### INSTRUCTIONS FOR THE TASK
Determine how many lines of the entries below contain the string "height", treating uppercase and lowercase letters as distinct. Reply with the number alone.

### RECORDS FOR PROCESSING
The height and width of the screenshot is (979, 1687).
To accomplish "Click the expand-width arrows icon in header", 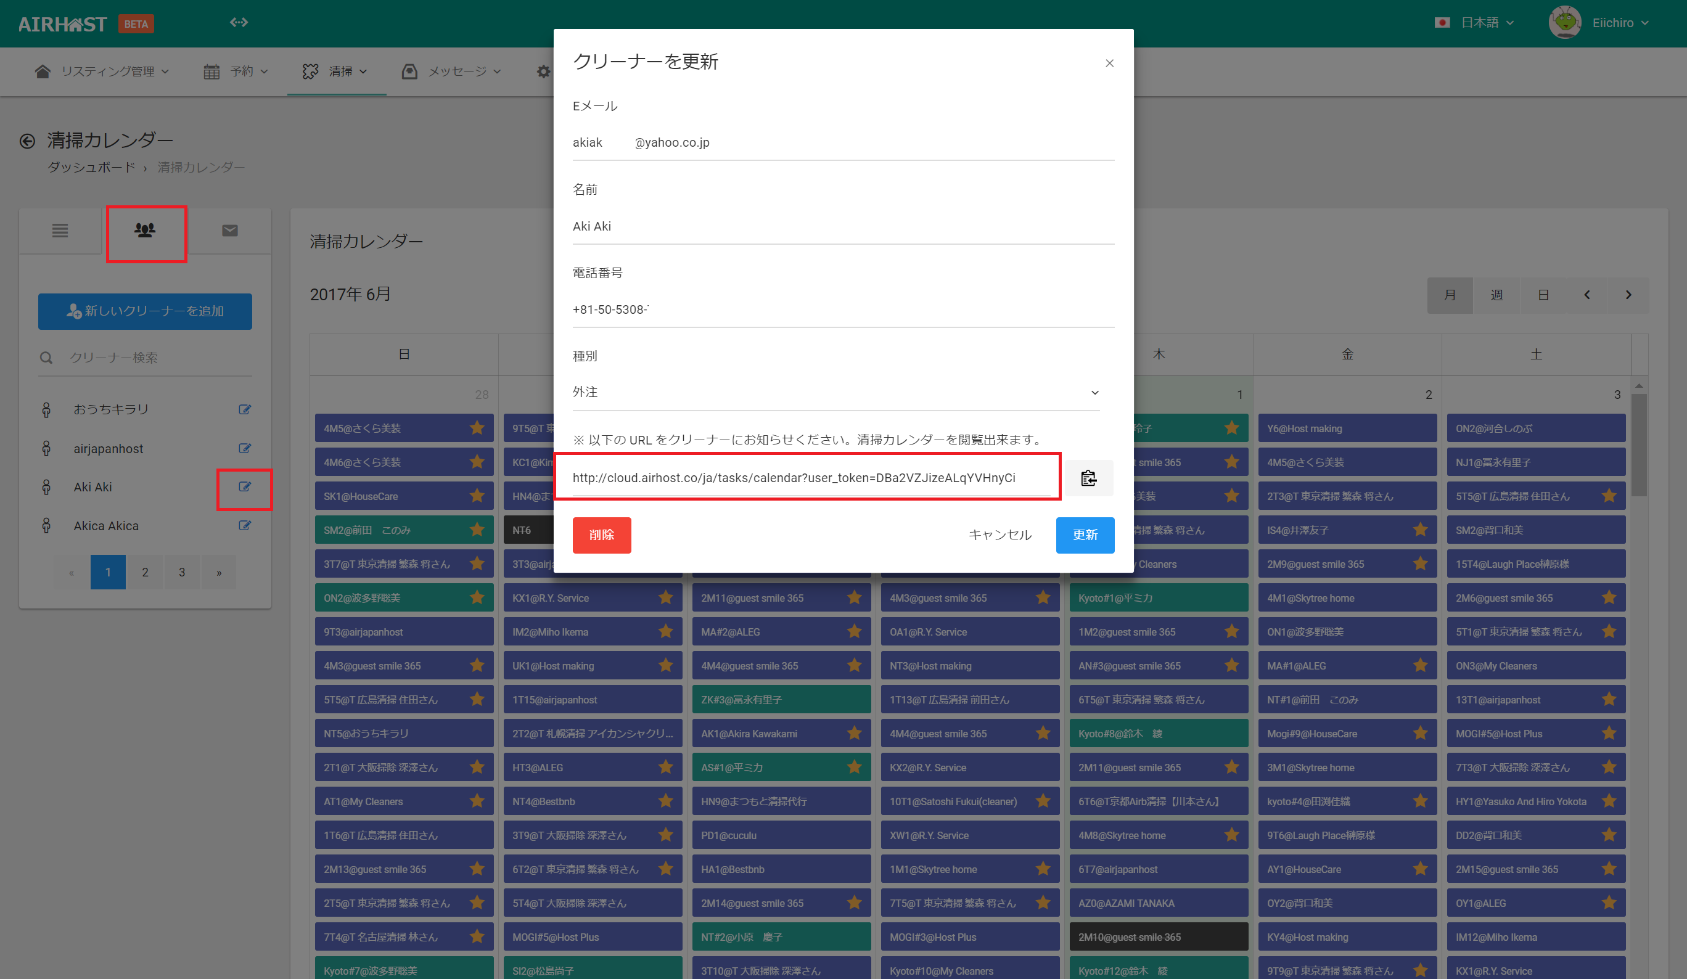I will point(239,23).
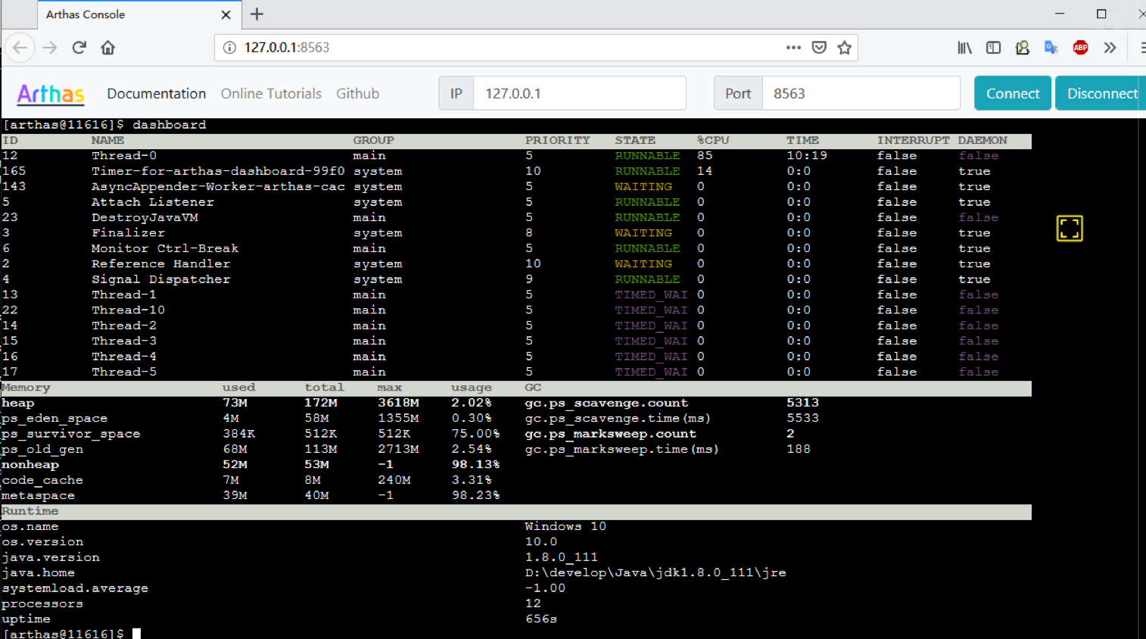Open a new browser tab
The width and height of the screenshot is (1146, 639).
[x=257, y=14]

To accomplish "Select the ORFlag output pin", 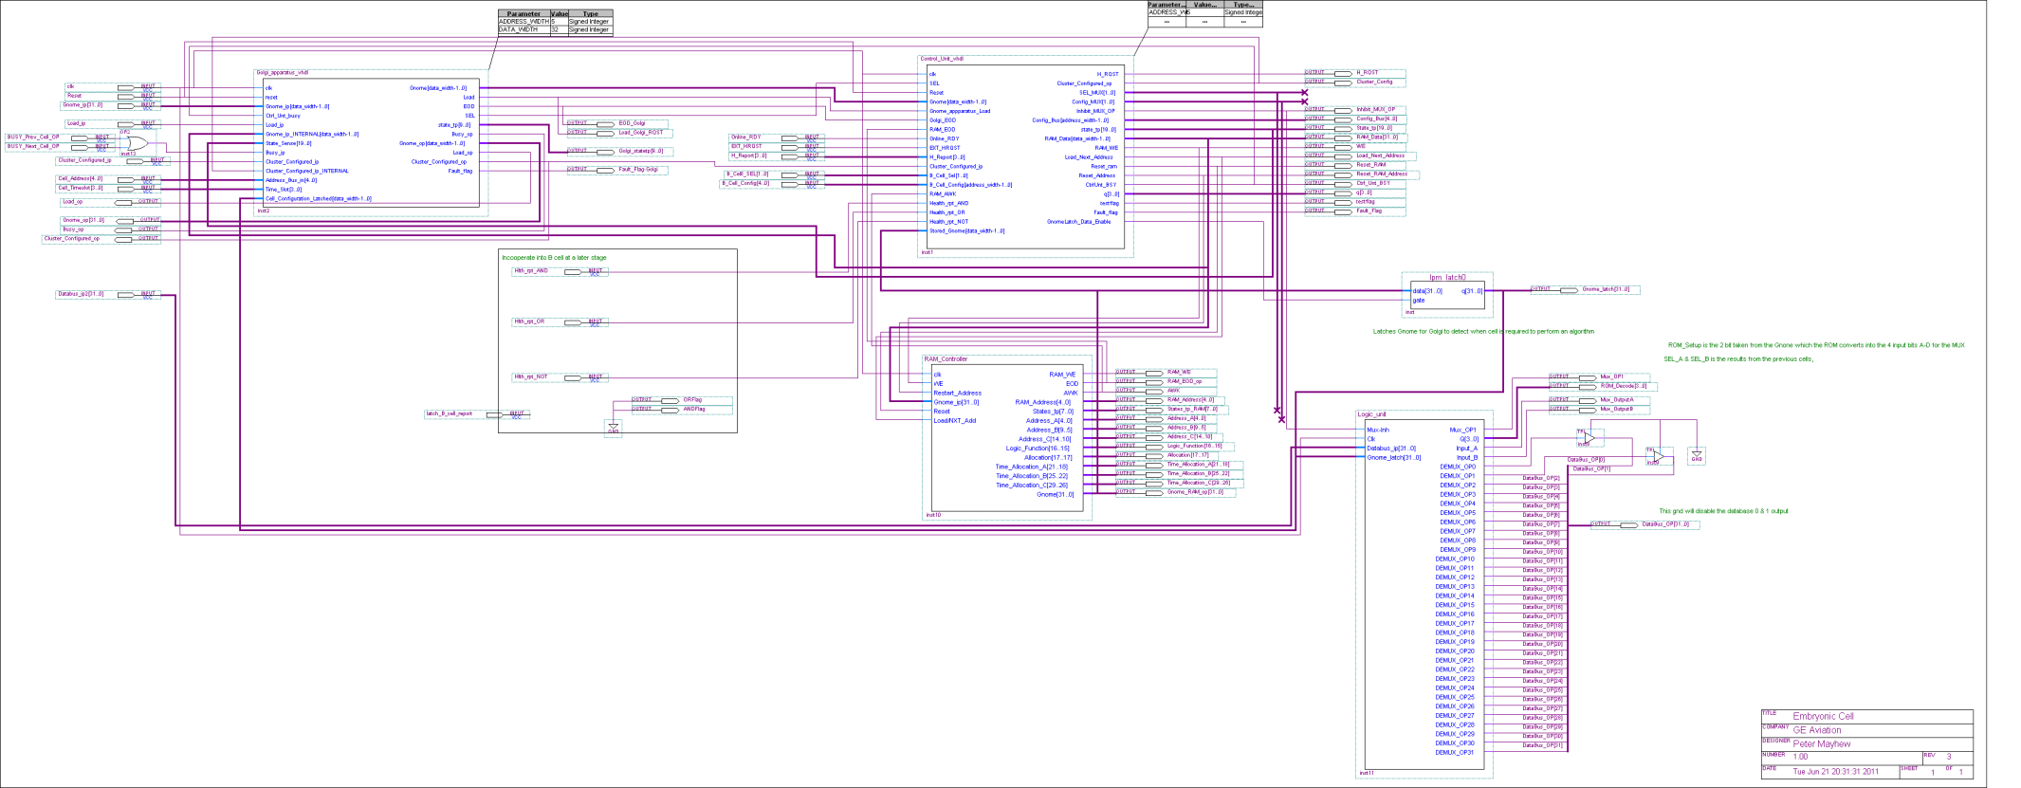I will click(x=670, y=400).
...
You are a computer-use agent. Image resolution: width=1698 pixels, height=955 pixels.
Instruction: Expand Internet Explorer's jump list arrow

### WORKED ANSWER
3